The BBC is among Britain’s most valuable cultural exports, representing soft power at its most effective. Newcomers including Netflix and Amazon have deeper pockets, but the BBC has set enduring standards in British radio and television production. Executives at Sky, ITV and Channel 4 acknowledge its role as a benchmark that has enhanced the reputation of British broadcasting. Long a trusted source of news for the discerning, it has a global reputation for accuracy and honesty.
So, we should not be astonished that the BBC is ridden with intense angst about Lord Dyson’s report into the corporation’s now infamous interview with Princess Diana, in which she detailed the breakdown of her marriage to the Prince of Wales. The report found that the BBC’s reporter, Martin Bashir, “used deceitful behaviour” to obtain the interview, and that the BBC knowingly “covered up” what it subsequently learned about this behaviour.
The process whereby Bashir, then a reporter for the Panorama documentary series, got the interview every competitor wanted was a mystery when it aired in 1995. It is a scandal now that Lord Dyson, a senior retired judge, has found that the corporation “fell short of the high standards of integrity and transparency which are its hallmark”.
It is now established as fact that Bashir commissioned fake bank statements and showed them to Diana’s brother, Earl Spencer, in order to secure his trust and gain access to his sister. That Bashir subsequently lied to his employer does not mean that blame attaches to him alone. This is a very dark day for the corporation, not just for one disgraced former reporter.
Princess Diana’s appearance on Panorama was a colossal coup for the programme and, ostensibly, for the BBC. More than 20 million viewers watched it on transmission. Many more saw it later. It was the moment when Diana spoke of there being “three of us” in her marriage to Prince Charles. She admitted having an affair herself and explained that Charles’ affair with Camilla Parker Bowles (now his wife, the Duchess of Cornwall) had made her feel worthless.
The interview provoked enormous debate and controversy. I was a BBC editor in 1995. I believed that a flagship programme transmitting such a significant story must have checked and checked again the accuracy and integrity of its journalism. The real shock at the core of the Dyson report, is that it had not. Still worse, the BBC had not compelled it to do so.
Bashir got away with his schoolboy trick, in part, because his editor, the late Steve Hewlett, wanted his reporter’s story to happen. That said, Dyson’s report categorically cleared Hewlett from the subsequent cover-up, writing that “his writ did not run beyond the programme” and that his wife, Rachel Crellin had offered “a detailed and strong response” to accusations that he was aware or involved in Bashir’s behaviour.
Tony Hall, meanwhile – the BBC’s director of news at the time, subsequently director general – gave Bashir the benefit of the doubt.
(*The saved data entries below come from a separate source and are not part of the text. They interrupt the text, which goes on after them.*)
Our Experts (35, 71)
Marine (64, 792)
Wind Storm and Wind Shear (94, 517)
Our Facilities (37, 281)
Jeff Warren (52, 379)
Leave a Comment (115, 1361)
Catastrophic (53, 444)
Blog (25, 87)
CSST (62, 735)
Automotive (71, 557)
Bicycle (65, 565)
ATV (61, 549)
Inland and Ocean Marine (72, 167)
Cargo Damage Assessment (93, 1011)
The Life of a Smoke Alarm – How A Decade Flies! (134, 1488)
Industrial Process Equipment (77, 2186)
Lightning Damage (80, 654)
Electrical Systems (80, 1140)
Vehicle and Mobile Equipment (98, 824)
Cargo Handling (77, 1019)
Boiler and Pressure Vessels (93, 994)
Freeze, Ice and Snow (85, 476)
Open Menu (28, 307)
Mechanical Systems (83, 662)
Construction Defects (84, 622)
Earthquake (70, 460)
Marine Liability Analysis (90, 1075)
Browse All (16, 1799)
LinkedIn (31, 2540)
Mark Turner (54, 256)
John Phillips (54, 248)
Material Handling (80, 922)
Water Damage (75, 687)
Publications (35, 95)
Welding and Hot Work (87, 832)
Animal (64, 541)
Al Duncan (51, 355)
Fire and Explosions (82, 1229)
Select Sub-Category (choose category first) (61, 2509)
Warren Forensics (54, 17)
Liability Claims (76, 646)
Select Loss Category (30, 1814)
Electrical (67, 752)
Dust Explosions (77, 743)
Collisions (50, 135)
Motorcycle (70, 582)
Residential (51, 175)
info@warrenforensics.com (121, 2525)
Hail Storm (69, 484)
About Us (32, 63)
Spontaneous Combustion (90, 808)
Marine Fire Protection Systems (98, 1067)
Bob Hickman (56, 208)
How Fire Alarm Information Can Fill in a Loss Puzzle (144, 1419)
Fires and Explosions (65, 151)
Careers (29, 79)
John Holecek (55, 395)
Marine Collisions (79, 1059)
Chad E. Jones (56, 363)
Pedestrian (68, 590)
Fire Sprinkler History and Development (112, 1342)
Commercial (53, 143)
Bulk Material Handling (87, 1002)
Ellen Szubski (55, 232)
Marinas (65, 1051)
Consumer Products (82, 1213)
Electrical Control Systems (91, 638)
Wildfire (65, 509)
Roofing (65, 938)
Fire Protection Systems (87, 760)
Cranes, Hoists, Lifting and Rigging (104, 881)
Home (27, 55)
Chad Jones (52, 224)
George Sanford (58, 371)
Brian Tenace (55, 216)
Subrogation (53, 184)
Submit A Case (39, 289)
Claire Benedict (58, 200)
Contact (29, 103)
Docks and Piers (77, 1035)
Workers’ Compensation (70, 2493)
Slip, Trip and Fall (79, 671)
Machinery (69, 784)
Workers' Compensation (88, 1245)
Now Lord Hall, he has acknowledged that his 1996 internal inquiry that cleared both Bashir and Panorama “fell well short of what was required”. Lord Dyson puts it more bluntly. He says that investigation was “woefully ineffective”.
It is to the BBC’s credit that is has accepted the Dyson Report unreservedly. Tim Davie, the director general, adds that it should have made “a greater effort to get to the bottom of what happened at the time”. He confirms that it now has “significantly better processes and procedures” than existed in 1995.
Those of us who retain our affection and respect for the BBC will hope he is proved right – not least because the BBC’s critics and foes are circling. Their arguments have been strengthened by this most deplorable mistake and by the regrettable fact that it has gone uncorrected for much longer than was necessary. Newspapers, notably the Sunday Times, the Daily Mail and the Mail on Sunday, drew attention to the allegations that have now been shown to be correct.
Such watchdog reporting by others also identified the sad truth that BBC managers were more concerned about having whistleblowers than in investigating their evidence. Such failure may now mean that the BBC will be more extensively harmed than by any previous editorial error.
Given its scale, ambition and age, the BBC’s major errors are not numerous. It worked too closely with the government during the General Strike of 1926. Panorama’s 1984 documentary “Maggie’s Militant Tendency” claimed Conservative MPs had links to far-right organisations and cost the BBC £290,000 in damages and costs.
BBC reporting of the US bombing raid on Libya in 1986 created fresh tension with Margaret Thatcher’s government. More recently, the Jimmy Savile sexual abuse scandal inflicted deep wounds. George Entwistle resigned as director general following Newsnight’s false implication that Lord McAlpine had been involved in the abuse of children at Bryn Estyn children’s home in Wales.
Today, the BBC’s humiliation coincides with acute hostility from Boris Johnson’s Conservative government. The Financial Times reports that an influential group of authors, academics and film producers believes a government advisory panel may recommend substantial cuts in the BBC’s income.
Intense competition from wealthy streaming services that have secured loyalty from young viewers increases the BBC’s vulnerability. It needs friends today more than it has needed them at any time in its history. Enemies are circling – and the Dyson report has added blood to the water. The BBC cannot afford to alienate its friends with any further evidence that its journalism, the jewel in its crown, is less than entirely reliable.